__Passage__

⟨

The OP has added a lot of conditions to his original statement, so my answer is significantly revised. The OP's statement is still not true. This answer uses ideas from Denis's answer so, if you like this, vote us both up.

Let $A=(B/2)-i(C/2)$, with $B$ and $C$ hermitian. Set $z=x+iy$. We will be interested in the polynomial $$F(x,y) := \det(\mathrm{Id}+zA+\overline{z}A^*) = \det(\mathrm{Id} + x B + y C).$$

By a result of Helton and Vinnikov, given a degree $n$ polynomial $F(x,y)$, there are Hermitian matrices $B$ and $C$ such that $F=\det(\mathrm{Id} + x B + y C)$ if and only if $F(0,0)=1$ and every line through the origin meets $F=0$ at $n$ (real) points. (Vinnikov's paper analyzes the case that $F=\det(xB+yC+D)$, with $D$ positive definite. But, if $D$ is positive definite then we can write $D=SS^*$ and then $\det(S^{-1} B (S^*)^{-1} x + S^{-1} C (S^*)^{-1} C+\mathrm{Id})$ is a scalar multiple of $\det(xB+yC+D)$. So it is easy to relate Vinnikov's formulation to ours.)

I will give polynomials $F$ and thus implicitly give matrices $A$. Making this correspondence explicit is a difficult computational task, so I won't do it. Of course, I need to check that

(Condition 1) Every line through $(0,0)$ meets it at $n$ (real) points, and $F(0,0)=1$.

Now, the OP has imposed the following conditions:

(Condition 2) The matrix $A$ is nilpotent. This is equivalent to $\det(\mathrm{Id}+zA) = 1$. So we want $F \equiv 1 \mod (x-iy)$. Since $F$ is a polynomial with real coefficients, I might as well rewrite this as $F \equiv 1 \mod x^2+y^2$.

⟩

__Data shown__
⟨

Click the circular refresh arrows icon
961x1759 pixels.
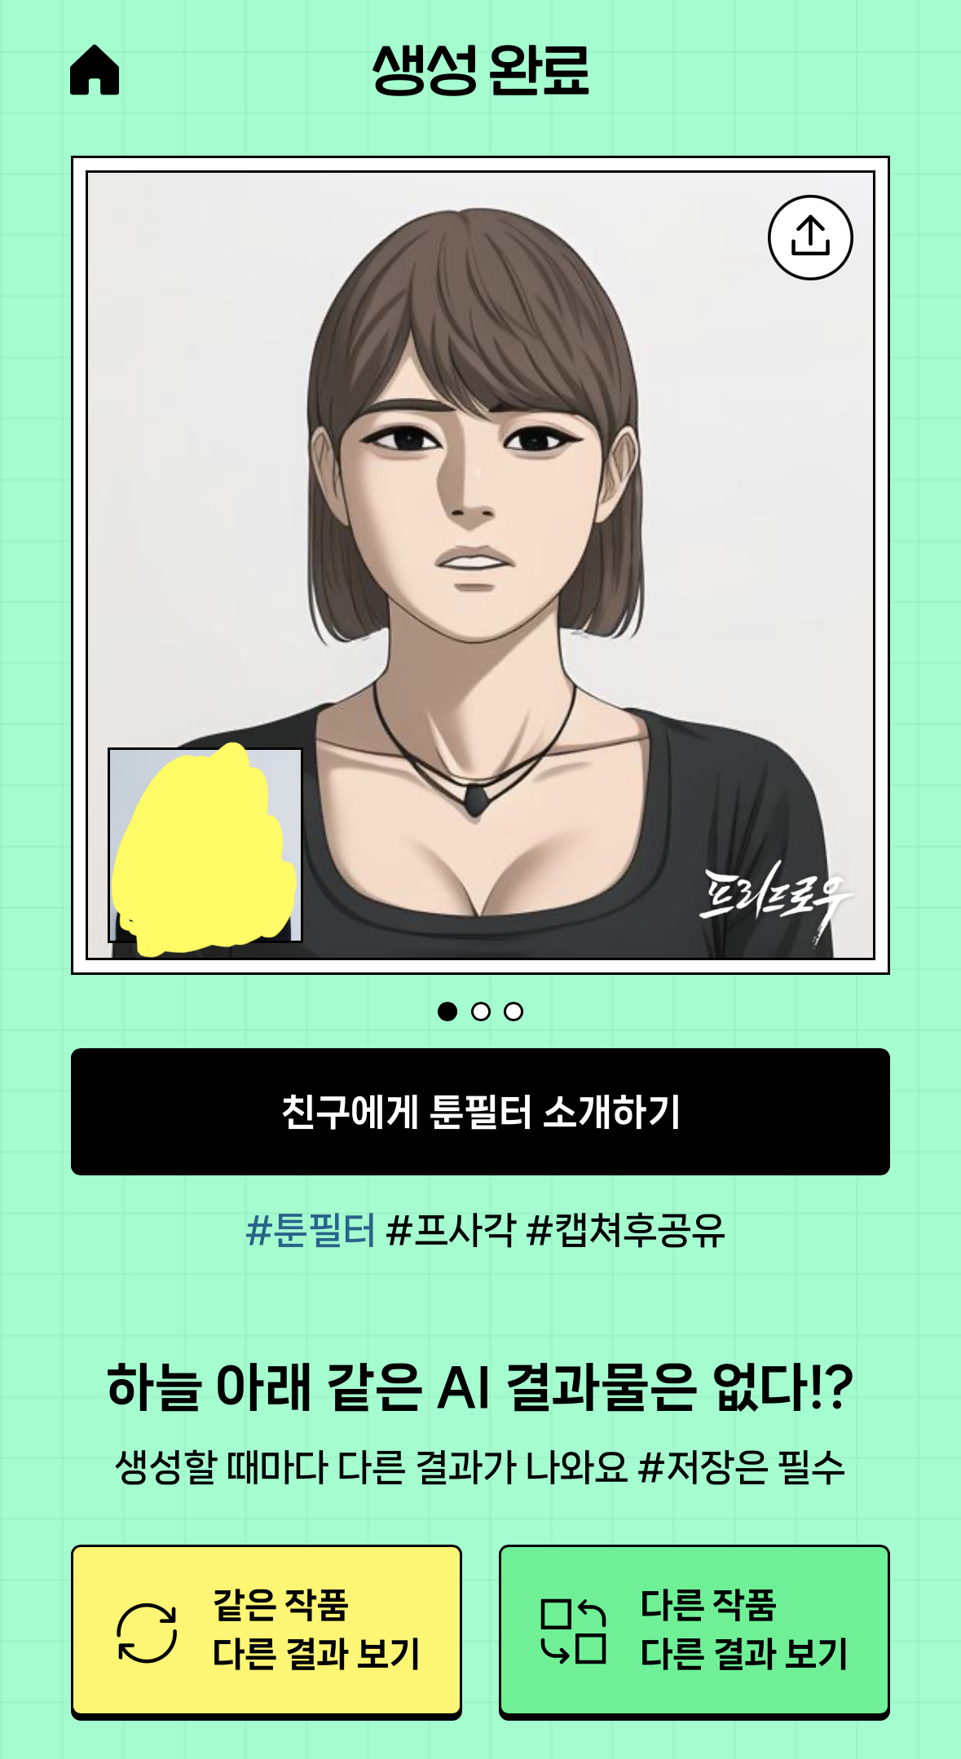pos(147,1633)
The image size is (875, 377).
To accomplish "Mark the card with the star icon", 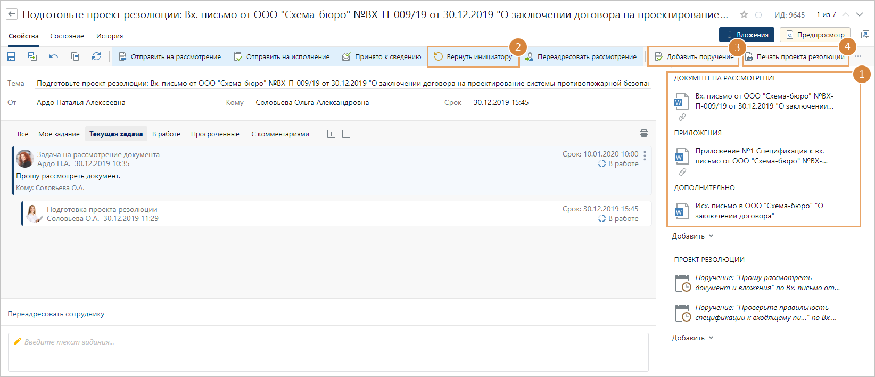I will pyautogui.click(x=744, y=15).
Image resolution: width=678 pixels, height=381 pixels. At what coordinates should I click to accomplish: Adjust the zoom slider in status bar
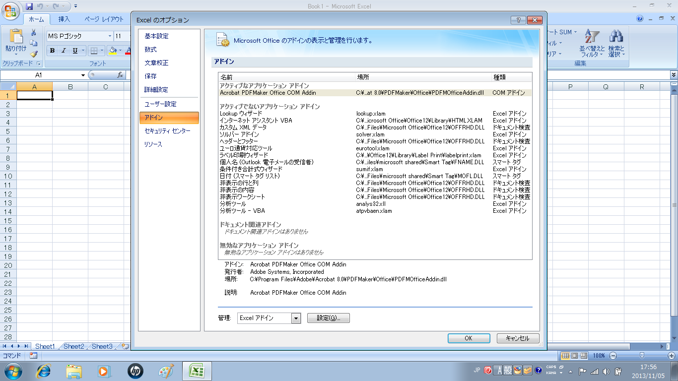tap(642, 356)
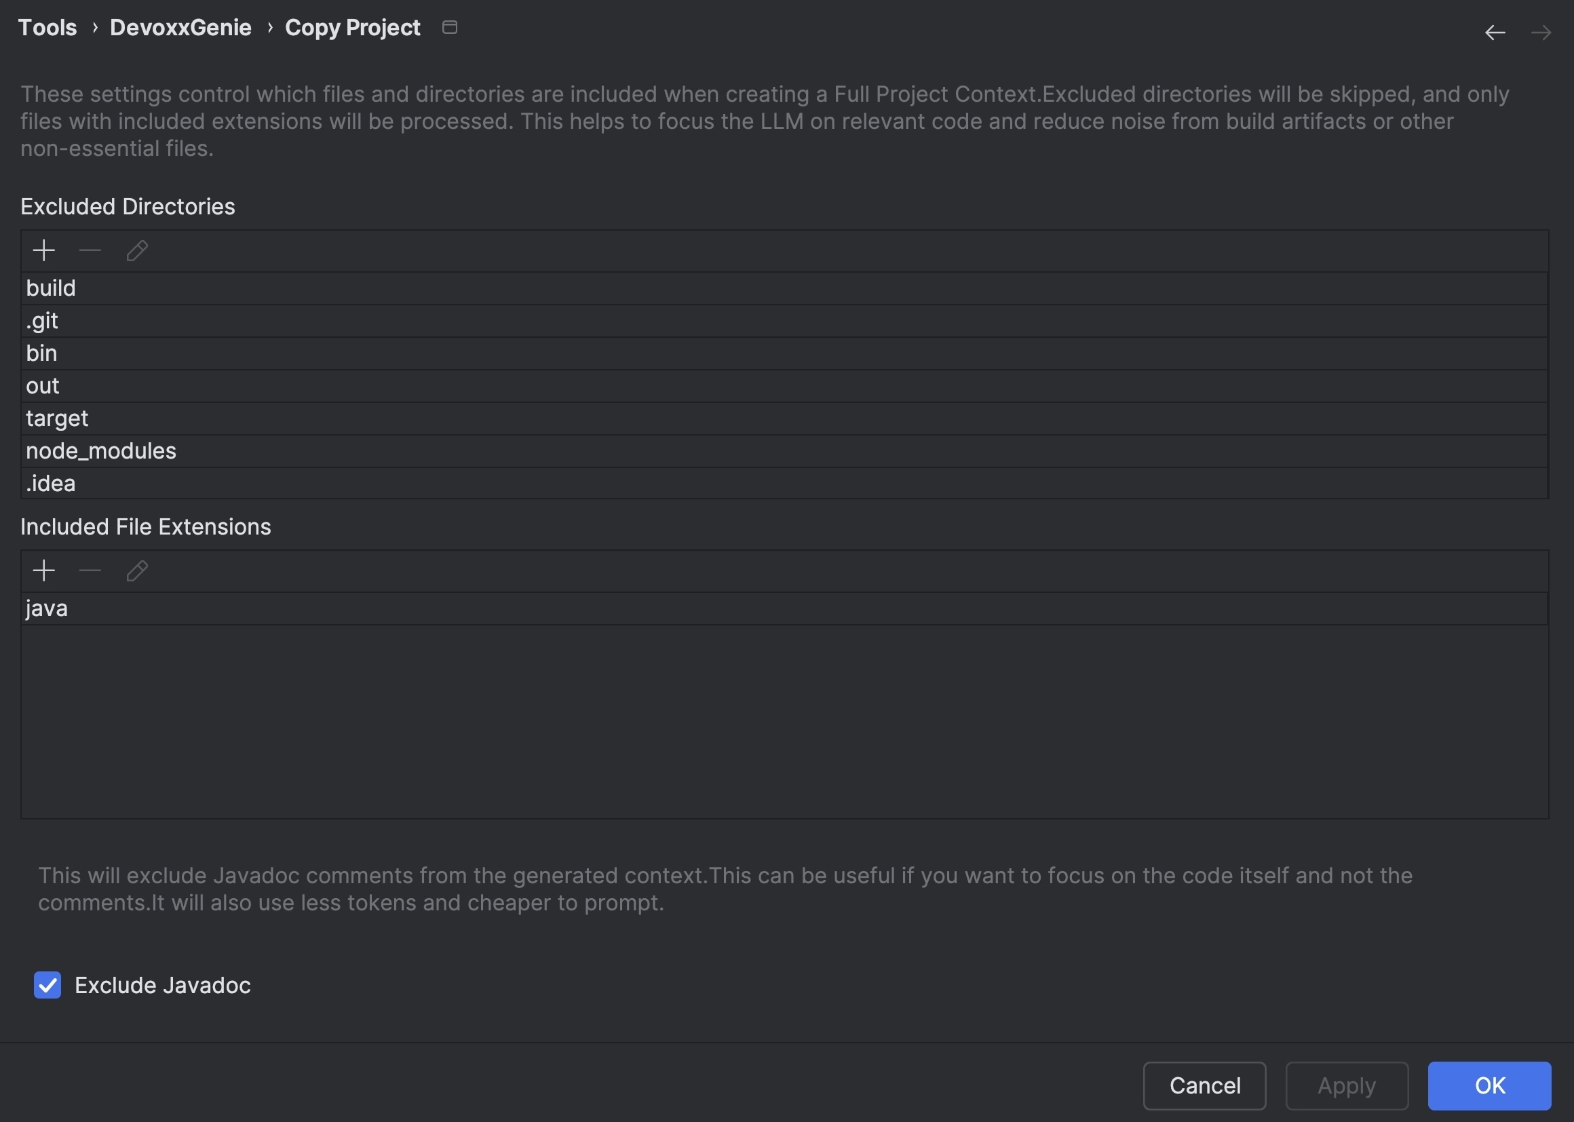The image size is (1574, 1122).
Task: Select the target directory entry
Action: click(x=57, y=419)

⟩
⟨

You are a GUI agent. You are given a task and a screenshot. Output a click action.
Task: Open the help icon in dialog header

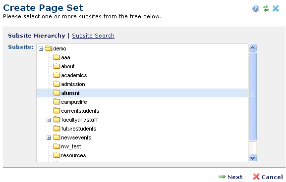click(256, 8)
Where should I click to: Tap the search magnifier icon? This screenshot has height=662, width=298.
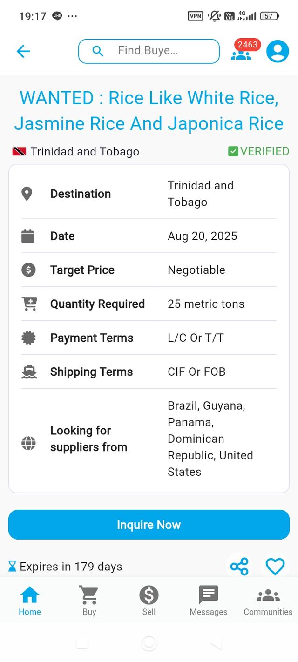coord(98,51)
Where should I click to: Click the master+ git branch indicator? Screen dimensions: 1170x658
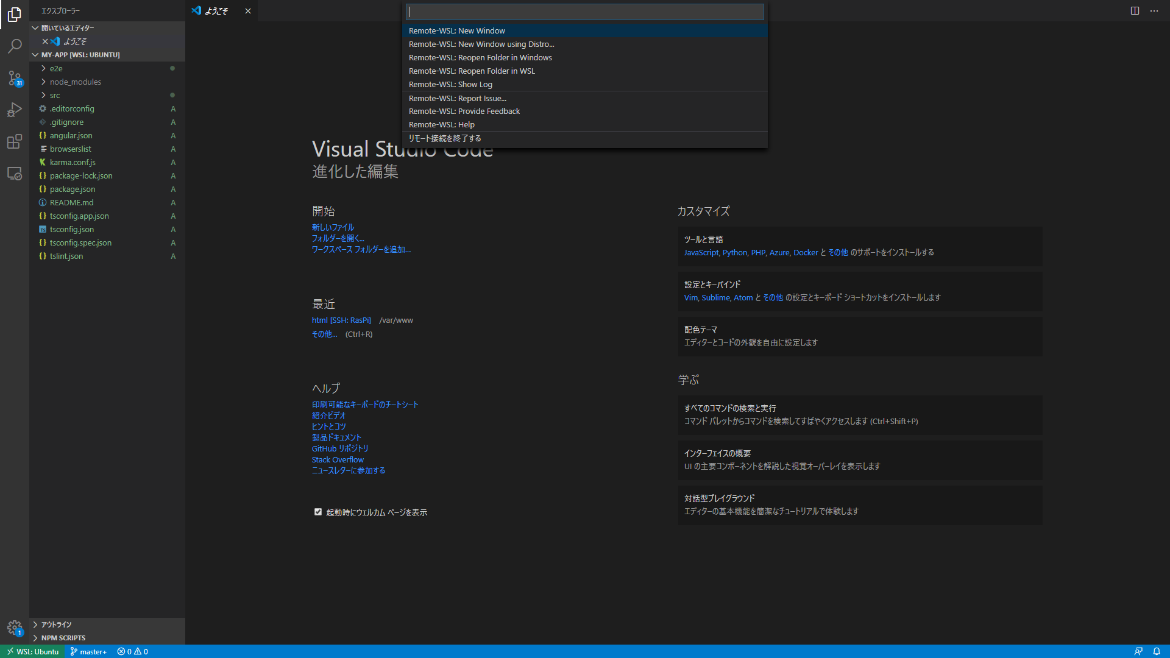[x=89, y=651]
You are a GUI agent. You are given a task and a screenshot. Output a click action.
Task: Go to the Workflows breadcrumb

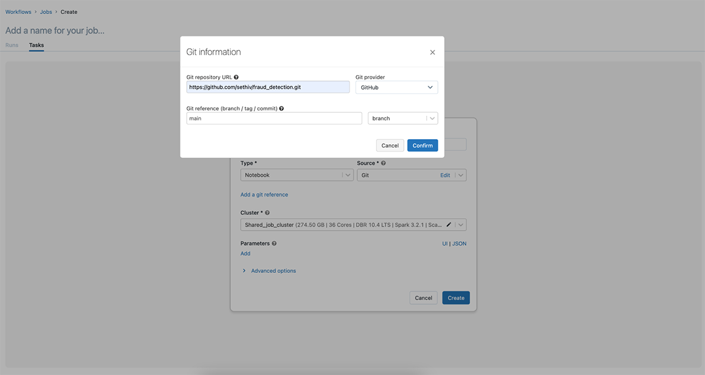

⟩
⟨

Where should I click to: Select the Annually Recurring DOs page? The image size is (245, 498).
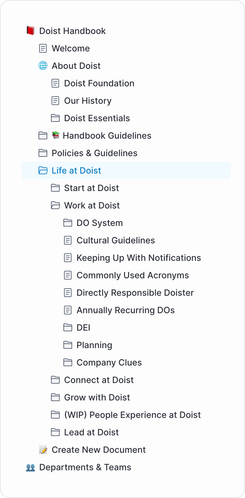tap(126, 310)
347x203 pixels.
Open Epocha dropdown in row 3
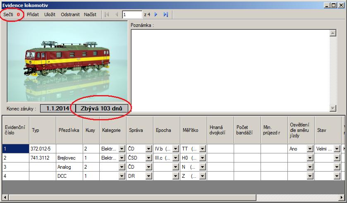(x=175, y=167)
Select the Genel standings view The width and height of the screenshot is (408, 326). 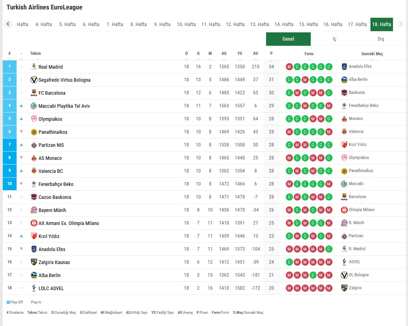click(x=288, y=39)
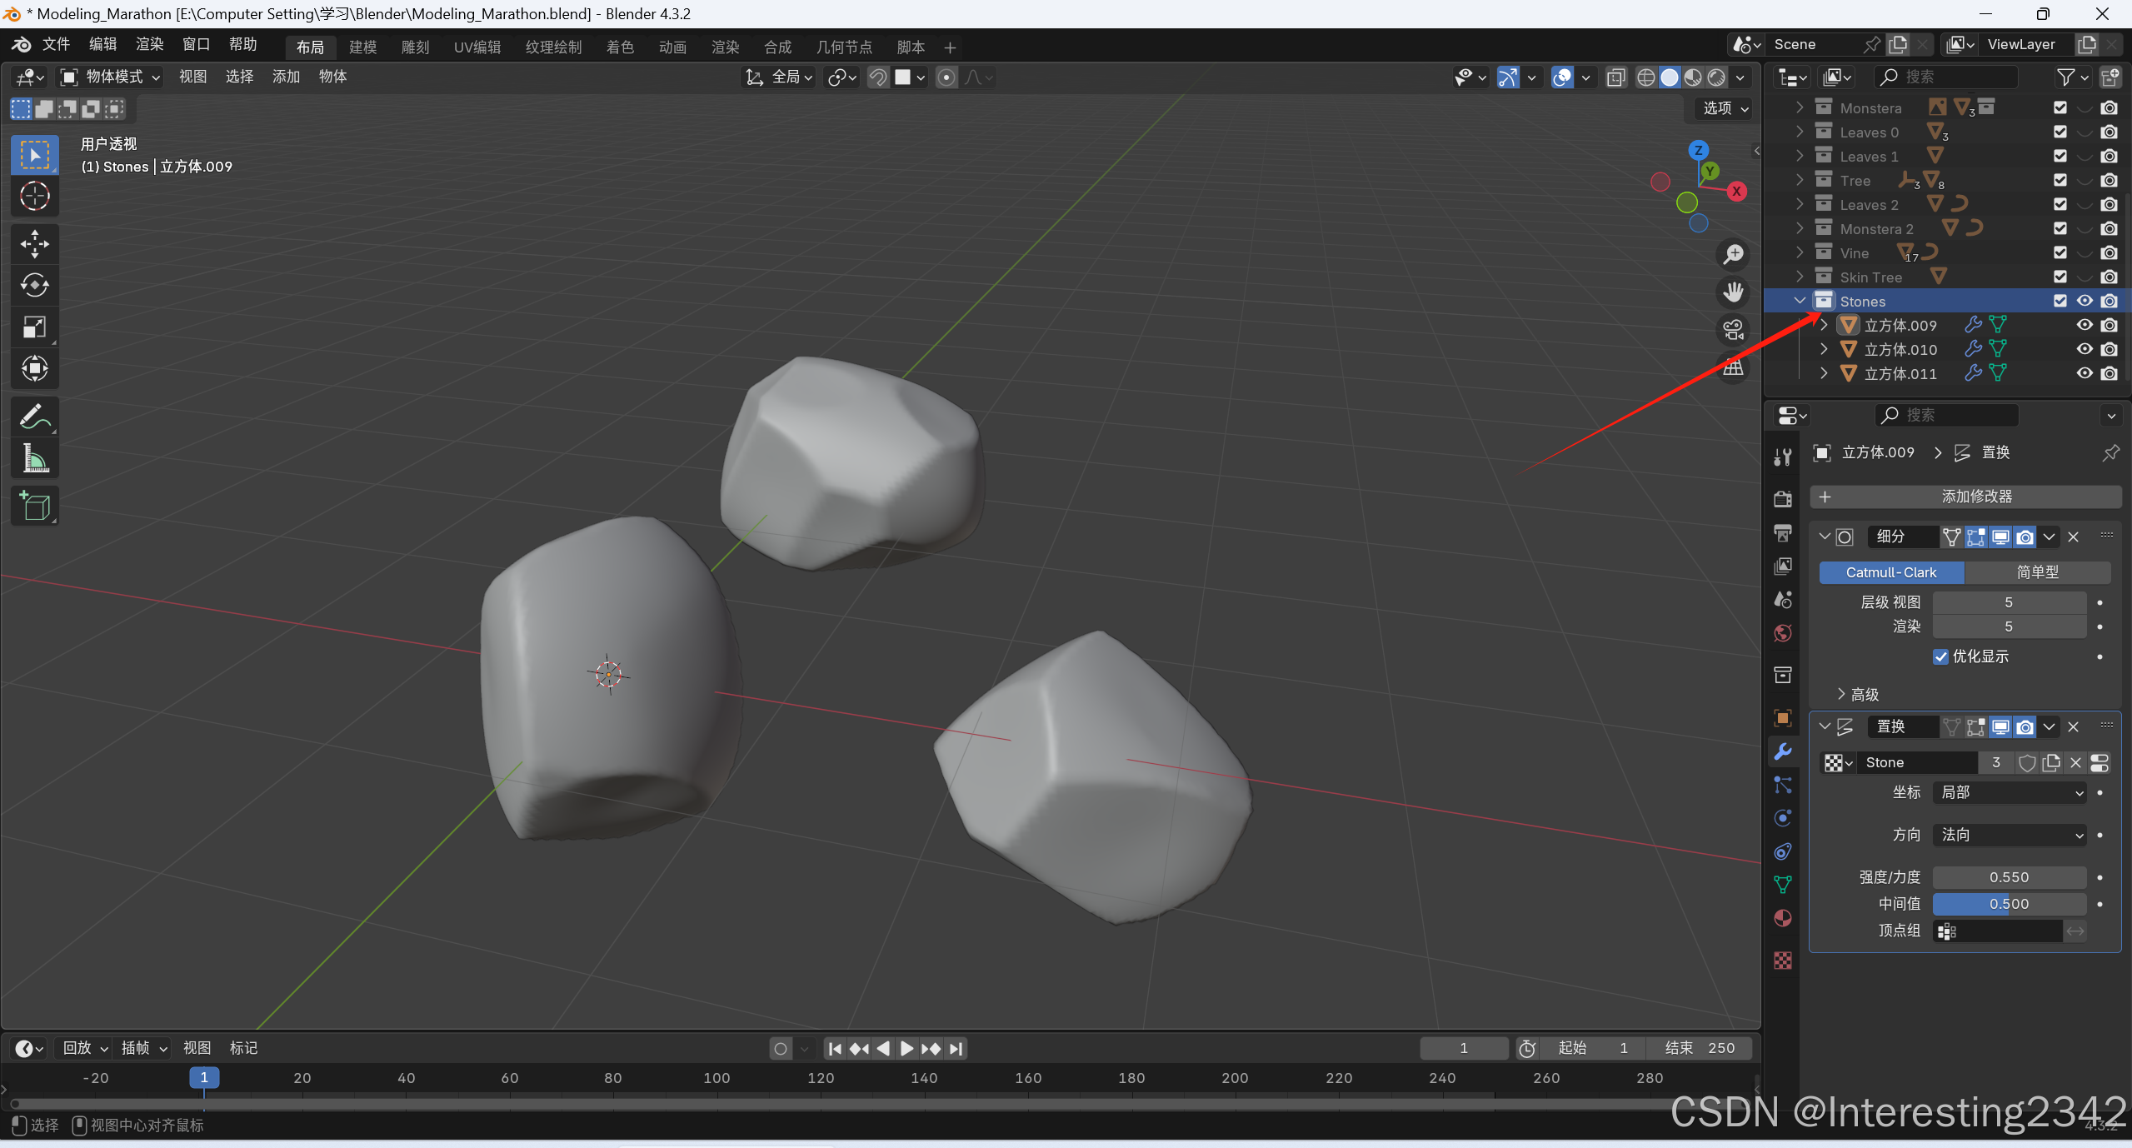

⟩

__Requests__
#1 Gather every line of the records that contains the string "pixels" and copy each one out.
#2 Resume the passage on determinantal polynomials from where it stops.
The text and the records have nothing to do with each other.

__Outputs by task__
#1
961x1759 pixels.
Image resolution: width=678 pixels, height=381 pixels. At what coordinates should I click to accomplish: Adjust the zoom slider in status bar
347x203 pixels.

#2
(Condition 3) $\det (e^{i \theta} A + e^{-i \theta} A^*)$ is of the form $a + b \cos (n/2) \theta + c \cos n \theta$. Switching to our $x$, $y$ coordinates, when $z=e^{i \theta}$ we have $x=\cos \theta$ and $y = \sin \theta$. So this condition says that $F(\cos \theta, \sin \theta) = a + b \cos (n/2) \theta + c \cos n \theta$. In my example, we will have $F(\cos \theta, \sin \theta) =1$.

The OP asks whether this implies that the eigenvalues of $e^{i \theta} A + e^{-i \theta} A^*$ are independent of $\theta$. These eigenvalues are real numbers, since they are eigenvalues of a Hermitian matrix. We see that $s$ is an eigenvalue if and only if $\det (\mathrm{Id} - s^{-1}(e^{i \theta} A + e^{-i \theta} A^*))=0$ or, in other words, if $F(s^{-1} \cos \theta, s^{-1} \sin \theta)=0$. So these eigenvalues are the reciprocals of the points where a line through the origin meets $F=0$. In short, the question is whether conditions 1, 2 and 3 force $F=0$ to be a union of concentric circles.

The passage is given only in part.